Although the records include pictures, print only the rest, exactly as written.

Extracted records:
=====
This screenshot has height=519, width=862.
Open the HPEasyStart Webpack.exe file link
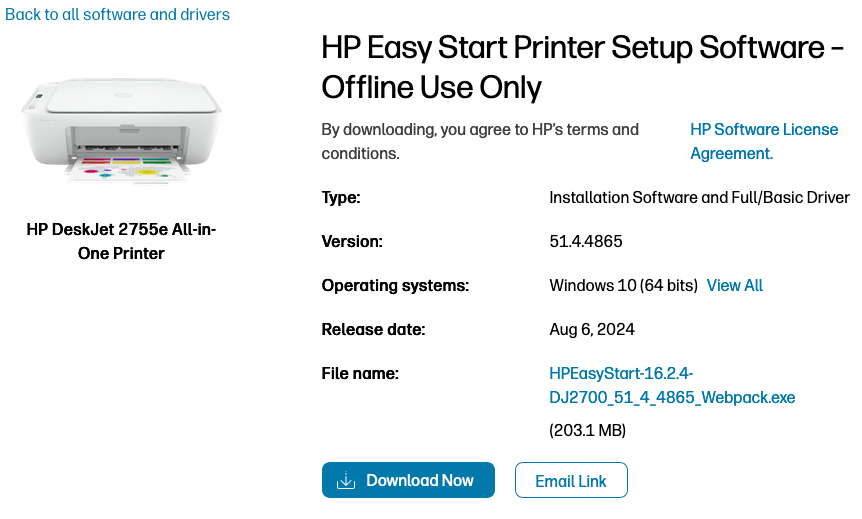(672, 385)
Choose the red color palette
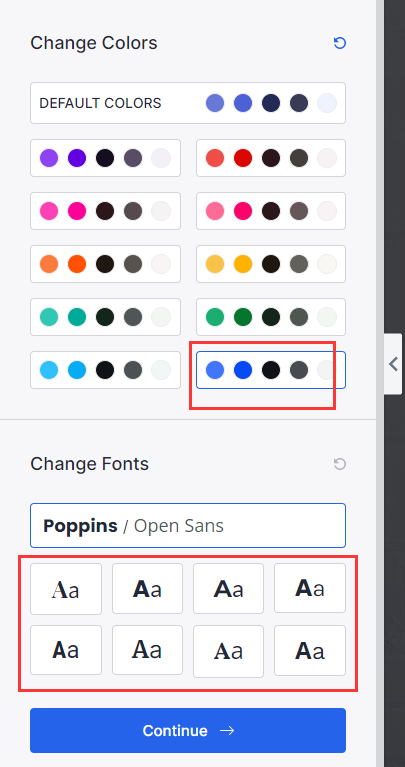 (x=271, y=158)
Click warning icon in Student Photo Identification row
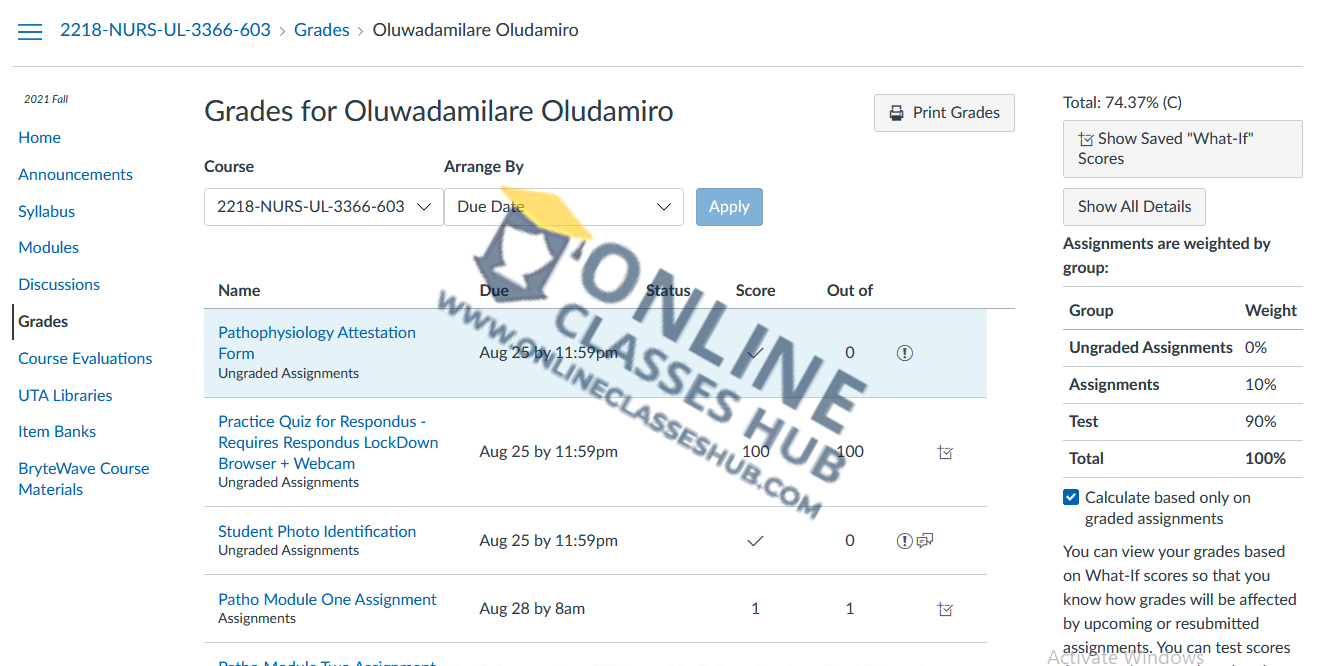The image size is (1320, 666). coord(904,541)
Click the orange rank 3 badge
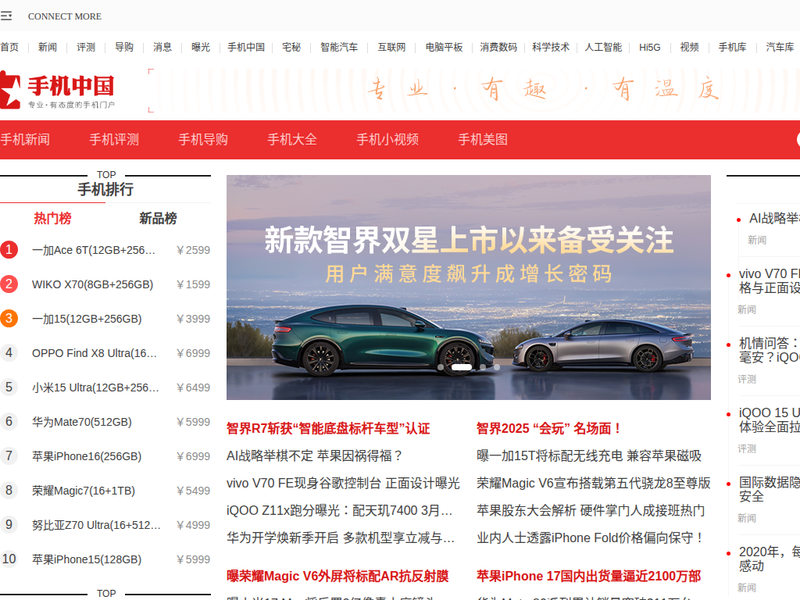Image resolution: width=800 pixels, height=600 pixels. (9, 318)
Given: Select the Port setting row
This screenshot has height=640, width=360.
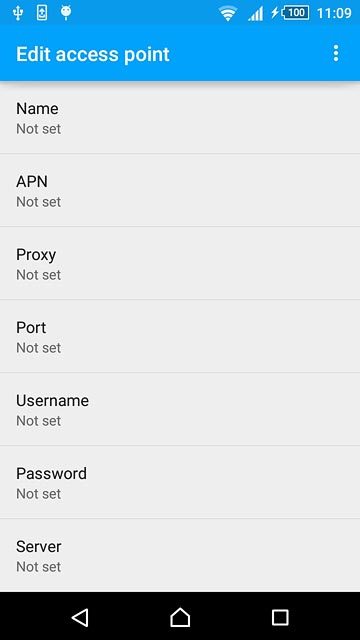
=====
#### Output for this task
This screenshot has height=519, width=862.
Open the HPEasyStart Webpack.exe file link
(672, 385)
Choose the red color palette
 (x=271, y=158)
Click warning icon in Student Photo Identification row
The image size is (1320, 666). coord(904,541)
Click the orange rank 3 badge
Image resolution: width=800 pixels, height=600 pixels. (9, 318)
Given: Select the Port setting row
This screenshot has height=640, width=360.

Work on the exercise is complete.